Over the past few weeks, I've received quite a few messages from readers touting the importance of training. However, they are quick to admit that getting their companies to pay for the training has grown ever more challenging.
Some network managers have considered training an investment they need to make, like buying a house or putting money in mutual funds. Others say they're not sure whether, in this economy, they'll reap the rewards of whatever dollars they sink into advancing their knowledge. And with companies being incredibly short-staffed, they're afraid that they don't have enough time to commit to ongoing learning.
One reader comments: "I find great job satisfaction but training is a constant issue. Working for a small business, it is not possible for our employer to pay for all the training that is needed. It is too bad that more companies don't assist in training people to fix their products or support them, because they are the ones that will benefit. As a small business we only service what we sell. If we were trained on more companies' products we would sell them. You would think more manufacturers would get the hint that it is in their best interest. I will continue to train myself and pay for a course this summer because I need it."

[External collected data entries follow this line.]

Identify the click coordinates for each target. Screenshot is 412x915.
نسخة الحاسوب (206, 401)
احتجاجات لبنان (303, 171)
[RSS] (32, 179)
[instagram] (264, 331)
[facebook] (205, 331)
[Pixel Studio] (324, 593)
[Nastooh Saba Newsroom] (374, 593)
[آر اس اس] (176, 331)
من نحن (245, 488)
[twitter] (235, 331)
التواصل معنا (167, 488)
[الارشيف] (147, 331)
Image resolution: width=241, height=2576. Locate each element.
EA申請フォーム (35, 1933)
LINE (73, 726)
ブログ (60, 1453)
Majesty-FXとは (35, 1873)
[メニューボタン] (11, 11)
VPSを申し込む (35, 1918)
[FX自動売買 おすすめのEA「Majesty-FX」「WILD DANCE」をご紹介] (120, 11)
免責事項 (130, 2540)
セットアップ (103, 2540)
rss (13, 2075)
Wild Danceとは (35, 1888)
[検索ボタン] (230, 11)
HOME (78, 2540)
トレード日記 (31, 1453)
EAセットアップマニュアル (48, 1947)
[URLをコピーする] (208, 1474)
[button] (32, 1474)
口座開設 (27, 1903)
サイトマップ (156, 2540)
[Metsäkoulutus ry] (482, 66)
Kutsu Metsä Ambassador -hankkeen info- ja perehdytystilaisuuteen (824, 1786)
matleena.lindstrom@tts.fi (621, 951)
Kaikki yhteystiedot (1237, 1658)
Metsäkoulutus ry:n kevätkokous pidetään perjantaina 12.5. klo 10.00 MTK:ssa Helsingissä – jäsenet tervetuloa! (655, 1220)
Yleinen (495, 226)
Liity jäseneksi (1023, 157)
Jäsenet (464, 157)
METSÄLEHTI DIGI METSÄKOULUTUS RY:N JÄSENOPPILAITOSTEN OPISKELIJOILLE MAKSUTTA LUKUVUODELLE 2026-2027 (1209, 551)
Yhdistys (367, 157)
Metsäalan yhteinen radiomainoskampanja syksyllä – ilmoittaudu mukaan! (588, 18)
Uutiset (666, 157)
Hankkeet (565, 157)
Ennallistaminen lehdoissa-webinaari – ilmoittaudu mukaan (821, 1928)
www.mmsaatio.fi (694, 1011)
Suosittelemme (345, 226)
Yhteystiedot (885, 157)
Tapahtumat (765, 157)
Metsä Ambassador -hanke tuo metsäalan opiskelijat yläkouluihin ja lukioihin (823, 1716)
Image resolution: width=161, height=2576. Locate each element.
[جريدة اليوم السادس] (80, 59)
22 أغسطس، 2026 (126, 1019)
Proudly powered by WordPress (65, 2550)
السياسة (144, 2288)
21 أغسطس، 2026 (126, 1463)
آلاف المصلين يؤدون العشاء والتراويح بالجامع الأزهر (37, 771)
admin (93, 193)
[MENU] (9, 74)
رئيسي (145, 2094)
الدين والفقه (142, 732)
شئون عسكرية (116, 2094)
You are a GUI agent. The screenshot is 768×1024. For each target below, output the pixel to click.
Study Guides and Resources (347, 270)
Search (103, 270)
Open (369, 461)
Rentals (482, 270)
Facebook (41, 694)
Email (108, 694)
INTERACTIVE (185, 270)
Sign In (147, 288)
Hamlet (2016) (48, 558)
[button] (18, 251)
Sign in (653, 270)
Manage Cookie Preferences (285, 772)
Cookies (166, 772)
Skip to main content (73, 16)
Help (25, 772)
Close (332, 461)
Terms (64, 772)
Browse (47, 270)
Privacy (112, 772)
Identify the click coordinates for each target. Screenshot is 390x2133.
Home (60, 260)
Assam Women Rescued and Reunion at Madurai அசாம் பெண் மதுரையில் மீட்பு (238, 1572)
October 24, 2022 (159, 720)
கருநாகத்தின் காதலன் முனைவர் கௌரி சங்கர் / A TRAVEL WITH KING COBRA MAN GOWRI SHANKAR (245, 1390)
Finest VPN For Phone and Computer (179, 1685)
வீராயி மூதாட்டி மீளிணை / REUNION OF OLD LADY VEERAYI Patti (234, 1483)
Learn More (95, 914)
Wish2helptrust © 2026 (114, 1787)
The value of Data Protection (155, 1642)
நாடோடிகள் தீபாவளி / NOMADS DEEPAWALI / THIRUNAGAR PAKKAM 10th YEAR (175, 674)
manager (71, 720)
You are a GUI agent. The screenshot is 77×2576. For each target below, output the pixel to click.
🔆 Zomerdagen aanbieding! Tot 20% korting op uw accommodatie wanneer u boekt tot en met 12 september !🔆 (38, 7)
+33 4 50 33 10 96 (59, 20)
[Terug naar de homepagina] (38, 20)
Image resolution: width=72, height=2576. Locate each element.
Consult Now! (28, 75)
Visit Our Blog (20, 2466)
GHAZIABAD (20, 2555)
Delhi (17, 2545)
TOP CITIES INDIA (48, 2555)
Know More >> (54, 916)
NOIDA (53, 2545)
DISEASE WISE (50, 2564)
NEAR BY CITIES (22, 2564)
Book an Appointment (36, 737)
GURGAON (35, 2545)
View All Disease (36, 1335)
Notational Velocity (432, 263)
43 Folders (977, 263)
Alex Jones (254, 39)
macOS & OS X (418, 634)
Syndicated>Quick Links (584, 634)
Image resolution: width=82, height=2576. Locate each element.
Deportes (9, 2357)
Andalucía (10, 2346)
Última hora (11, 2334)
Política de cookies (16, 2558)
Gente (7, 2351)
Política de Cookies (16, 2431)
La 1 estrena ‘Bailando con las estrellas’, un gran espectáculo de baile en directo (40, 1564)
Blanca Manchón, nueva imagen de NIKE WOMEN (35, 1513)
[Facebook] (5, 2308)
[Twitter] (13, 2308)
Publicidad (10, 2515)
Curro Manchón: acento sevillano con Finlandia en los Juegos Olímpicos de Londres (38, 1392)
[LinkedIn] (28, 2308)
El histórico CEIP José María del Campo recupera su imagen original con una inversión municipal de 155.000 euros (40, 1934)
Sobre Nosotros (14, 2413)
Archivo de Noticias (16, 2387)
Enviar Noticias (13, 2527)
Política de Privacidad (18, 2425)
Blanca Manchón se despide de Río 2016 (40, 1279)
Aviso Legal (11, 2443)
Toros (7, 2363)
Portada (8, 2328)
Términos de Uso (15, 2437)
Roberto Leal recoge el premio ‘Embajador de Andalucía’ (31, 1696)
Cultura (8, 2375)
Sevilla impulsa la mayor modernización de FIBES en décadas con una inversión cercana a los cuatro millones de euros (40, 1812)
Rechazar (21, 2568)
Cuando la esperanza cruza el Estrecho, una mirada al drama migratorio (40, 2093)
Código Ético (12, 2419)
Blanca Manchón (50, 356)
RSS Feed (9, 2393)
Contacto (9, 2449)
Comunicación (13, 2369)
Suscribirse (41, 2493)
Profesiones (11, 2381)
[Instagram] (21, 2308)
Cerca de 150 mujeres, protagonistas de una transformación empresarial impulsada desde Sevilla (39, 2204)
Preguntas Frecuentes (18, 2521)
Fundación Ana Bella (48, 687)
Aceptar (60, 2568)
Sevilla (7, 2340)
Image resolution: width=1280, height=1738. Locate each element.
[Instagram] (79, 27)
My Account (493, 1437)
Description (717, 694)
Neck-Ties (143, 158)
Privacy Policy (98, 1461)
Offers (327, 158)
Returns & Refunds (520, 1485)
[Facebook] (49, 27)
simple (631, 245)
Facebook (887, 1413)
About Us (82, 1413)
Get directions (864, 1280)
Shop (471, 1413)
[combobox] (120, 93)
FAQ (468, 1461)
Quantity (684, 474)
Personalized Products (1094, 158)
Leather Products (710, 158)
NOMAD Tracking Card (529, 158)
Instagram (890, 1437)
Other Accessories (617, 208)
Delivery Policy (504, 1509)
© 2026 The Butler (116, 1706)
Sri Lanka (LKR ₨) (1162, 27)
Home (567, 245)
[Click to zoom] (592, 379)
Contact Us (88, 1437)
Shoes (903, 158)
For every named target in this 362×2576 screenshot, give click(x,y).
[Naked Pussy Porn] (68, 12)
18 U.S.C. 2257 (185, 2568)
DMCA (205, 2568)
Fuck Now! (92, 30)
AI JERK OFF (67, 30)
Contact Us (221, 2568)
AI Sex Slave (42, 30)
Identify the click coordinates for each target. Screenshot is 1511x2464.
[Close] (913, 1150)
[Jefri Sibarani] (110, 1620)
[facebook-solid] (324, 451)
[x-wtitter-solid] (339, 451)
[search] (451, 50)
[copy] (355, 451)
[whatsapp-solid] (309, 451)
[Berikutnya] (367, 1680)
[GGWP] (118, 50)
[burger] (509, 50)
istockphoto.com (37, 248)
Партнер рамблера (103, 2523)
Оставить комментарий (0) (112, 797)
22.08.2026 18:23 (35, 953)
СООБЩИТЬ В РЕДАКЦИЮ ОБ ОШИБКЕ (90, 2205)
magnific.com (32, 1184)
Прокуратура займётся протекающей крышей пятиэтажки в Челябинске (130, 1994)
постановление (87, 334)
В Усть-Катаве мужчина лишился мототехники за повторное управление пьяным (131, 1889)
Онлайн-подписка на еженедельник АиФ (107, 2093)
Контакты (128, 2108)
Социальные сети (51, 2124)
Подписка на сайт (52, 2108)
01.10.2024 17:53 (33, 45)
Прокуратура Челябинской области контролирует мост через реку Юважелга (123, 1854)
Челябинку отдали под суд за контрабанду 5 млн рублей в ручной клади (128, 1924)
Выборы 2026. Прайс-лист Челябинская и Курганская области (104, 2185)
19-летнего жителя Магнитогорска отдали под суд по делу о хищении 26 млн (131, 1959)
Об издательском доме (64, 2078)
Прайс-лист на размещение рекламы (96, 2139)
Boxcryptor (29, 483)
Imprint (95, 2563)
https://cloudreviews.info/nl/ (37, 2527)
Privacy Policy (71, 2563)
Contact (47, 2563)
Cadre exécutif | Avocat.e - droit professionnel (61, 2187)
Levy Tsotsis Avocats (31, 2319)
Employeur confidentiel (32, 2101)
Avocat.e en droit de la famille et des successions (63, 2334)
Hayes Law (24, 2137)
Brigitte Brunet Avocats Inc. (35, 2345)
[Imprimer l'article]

Another reader says that network professionals should not sit around waiting for their company to pony up the bucks for training. "Today's top performers aren't waiting for company training," he says. "Real professionals are finding ways to accomplish continuous learning, often at their own expense.
They are willing to make an investment in themselves. Some take advantage of tuition-assistance programs that promote learning on their 'own' time. Professional and personal growth enhances one's value in the marketplace whether it is a job-seekers' market or an employer's market. Said another way, personal training and learning is its own reward!"
He adds: "My unscientific experience tells me the most valuable performers are those who take personal responsibility and actions to enhance their own learning, that these are the people whose market value will be the highest. And because they realize they are in control of their own professional growth, they seek and earn commensurate compensation and are the most satisfied with what they've achieved. Okay, sure, a generous company training program is nice, too."
Some say the lack of geographically dispersed education opportunities hinders his ability to seek training. "I look at a lot of potential opportunities for education for myself and our IT Director to enroll into for infrastructure strategies and security and all I see are in places more than eight hours away. This puts a damper on us because we are small. The reality is that we need this education as badly as the next guy."
Another reader blames the lack of training on employers not wanting to spend time and money on anything other than mainstream products. "Training may increase but despite major releases by Microsoft and Novell most employers are not sending workers to training," he says.
What do you think? Should employees be self-motivated and invest in themselves? Or should the burden fall on employers?